Doucement, Electre (Hægan, Elektra)

Auteur : Hrafnhildur Hagalín

Traduction : Raka Asgeirsdottir et Nabil El Azan. Traduction à l’initiative de la Maison Antoine Vitez.

Date d‘écriture : 2003

Nombre de personnages : 3(2 femmes, 1 homme)

Création :  au Théâtre National d’Islande, 2004

Création en France : En 2008 la pièce est montée au Théâtre 32 à Nîmes dans une mise en scène de Christian Chessa.

Résumé

Doucement, Electre traite dans une forme originale et inhabituelle,  un redoutable face à face entre une mère et sa fille, toutes deux des comédiennes ayant arrêté de jouer suite à un événement qui se serait produit lors d’une représentation de leurs “improvisations”. Enfermées dans un espace de théâtre, elles mettent en jeu la relation mère/fille,  tandis qu’un  autre huis clos, un autre face à face, vient interrompre le premier à intervalles réguliers. Cette fois-ci sur l’écran,  entre une jeune femme et un homme (interprétées par les deux mêmes comédiennes). Les deux actions différentes vont se jouer parallèlement, mais,  au fur et à mesure, elles se rapprocheront dangereusement jusqu’à atteindre leur paroxysme se confondant, confondant dans le même mouvement le passé et le présent, le masculin et le féminin, la réalité et la fiction, la vérité et le théâtre, la vie et la mort, avant de se dissoudre, lors d’un ultime coup de théâtre, au moment précis où le théâtre s’abolit : soudain la mère et la fille apparaissent telles qu’elles sont : deux comédiennes se faisant la bise, se congratulant mutuellement, avant de  saluer les spectateurs sous le regard complice du régisseur qui envoie un plein feu.

Un regard sur la pièce

« Théâtre » est l’un des derniers mots prononcés par les deux personnages uniques, appelés « l’actrice aînée » et « la jeune actrice ». Le théâtre est donc au cœur même de la pièce, en tant qu’espace du trouble, de l’ambigu, de l’indécis, du doute. Avec cette Électre-là, on est aux antipodes de l’Electre des tragiques, ou même, plus proche encore, de Giraudoux. Point de résolution, ici. Le théâtre semble avoir baissé les armes, comme s’il n’y a plus d’illusion possible, plus de décors, presque plus de fiction. C’est le théâtre de la présentation et de la béance, ou plus exactement de la présentation de la béance. Une béance pourtant curieusement jamais vide. Peut-être parce que le vide la guette et la menace. Du coup, dans ce théâtre-ci, place est faite au jeu. Un jeu pour le jeu. Tour à tour féroce, tendre, comique. Jeu de pistes à l’infini, ouvrant sur un univers de possibles. Jusqu’au vertige – Hagalin va très loin quand elle propose la figure du travesti comme réponse au trouble identitaire de l’être contemporain.
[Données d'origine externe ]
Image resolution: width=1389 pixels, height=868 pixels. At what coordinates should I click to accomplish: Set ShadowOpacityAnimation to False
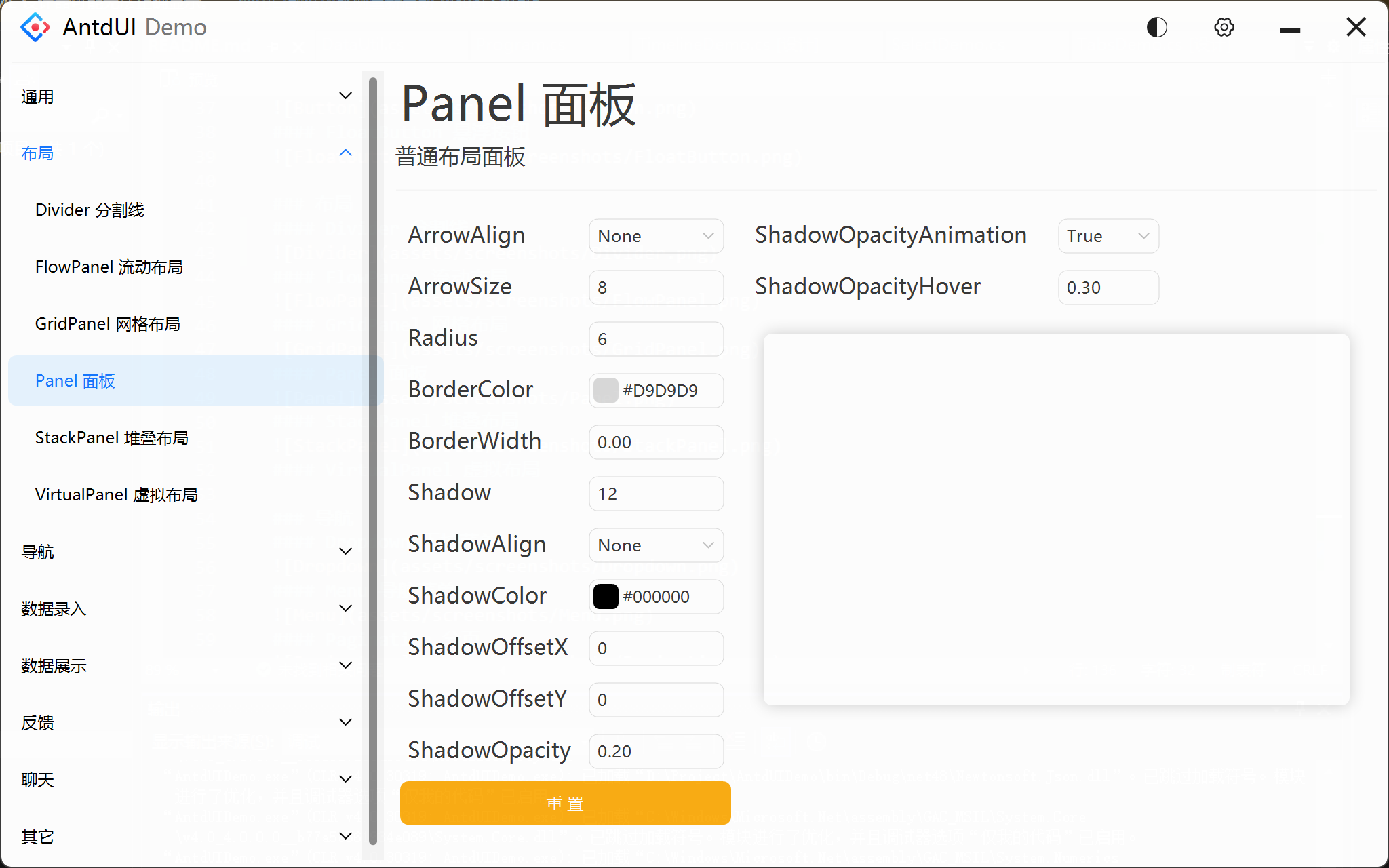coord(1107,236)
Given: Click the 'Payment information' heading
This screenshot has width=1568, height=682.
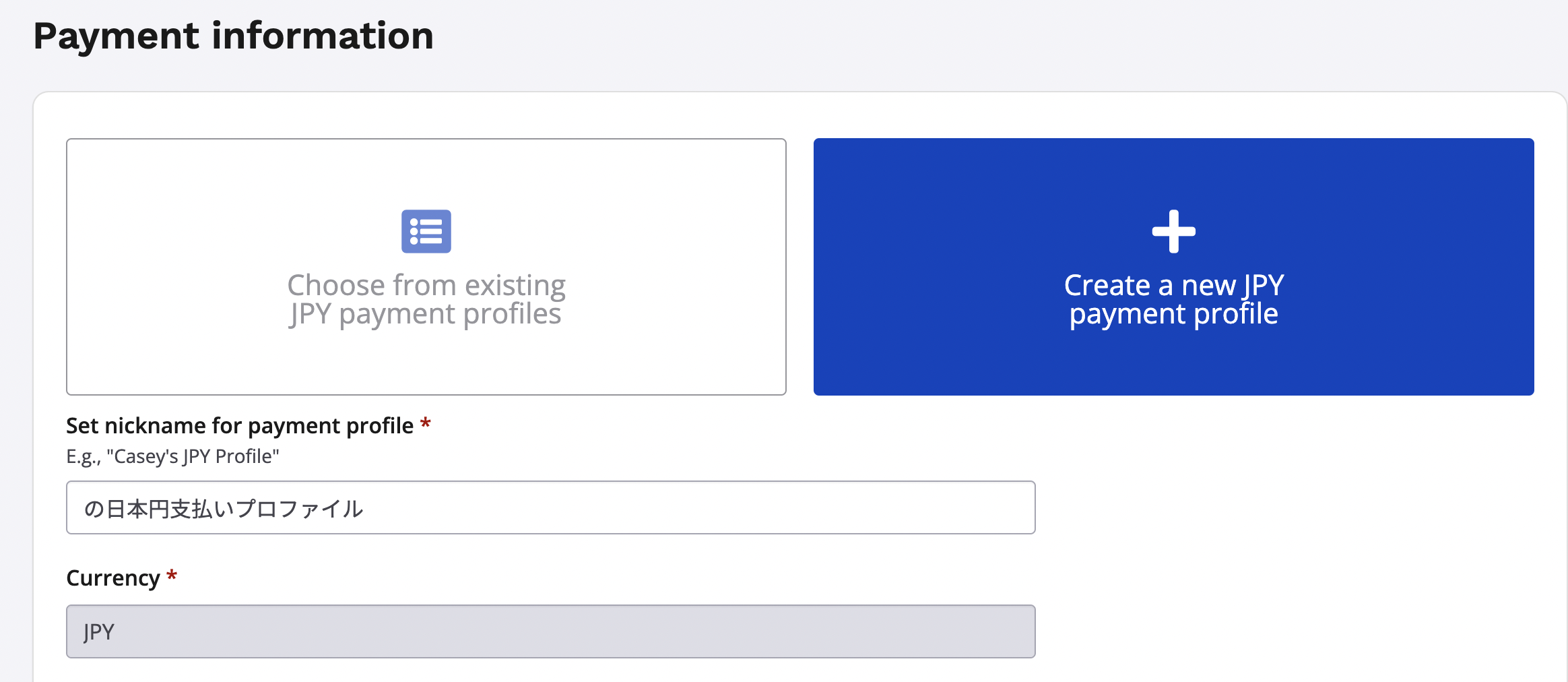Looking at the screenshot, I should pos(233,36).
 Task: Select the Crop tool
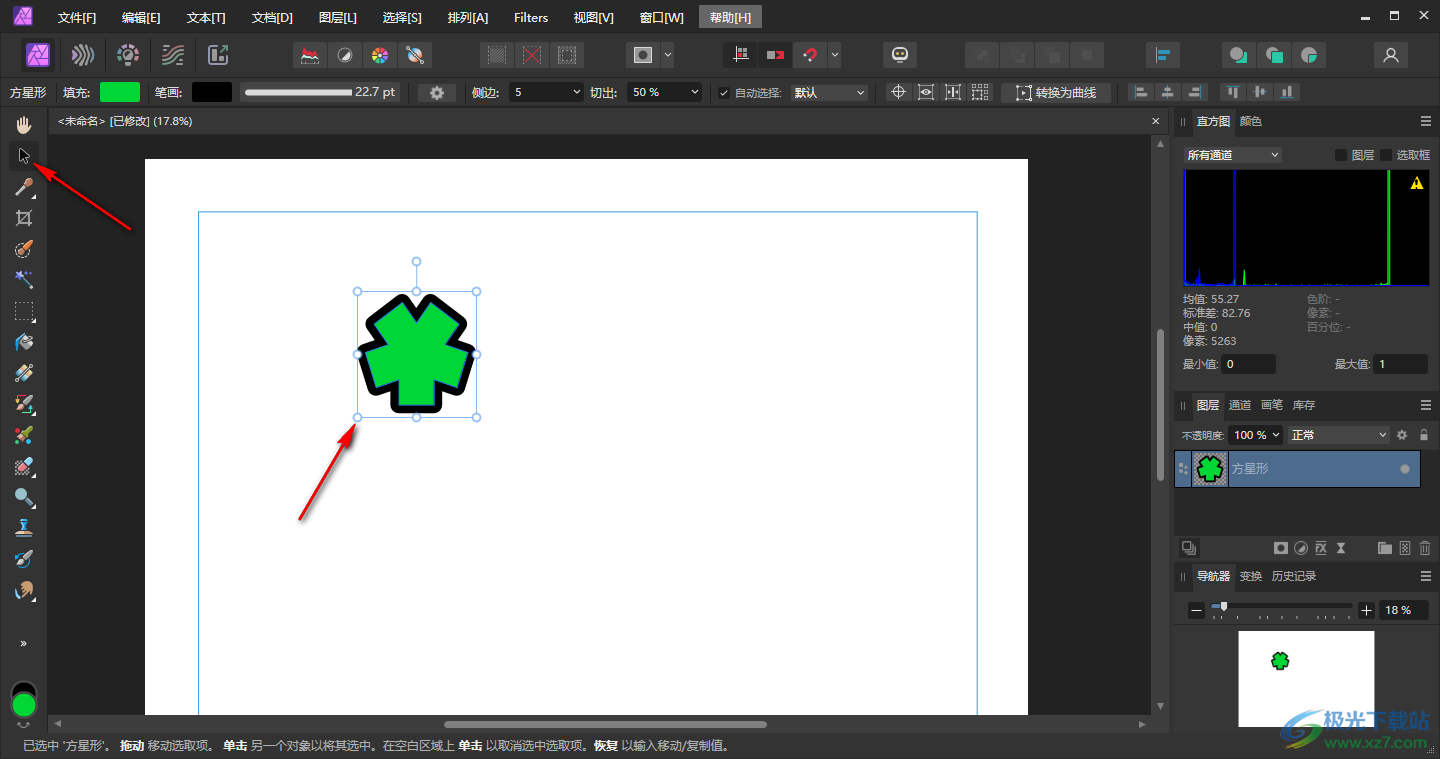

La pièce est écrite comme une partition musicale qu’un crescendo final vient clore. Le rythme de la langue prime souvent sur le sens : ellipses, répétitions des mêmes phrases, des mêmes mots, de séquences qui parfois ne sont que vaguement liées ensemble. Autant de variations sur le même thème : le théâtre ou l’obsession du vide.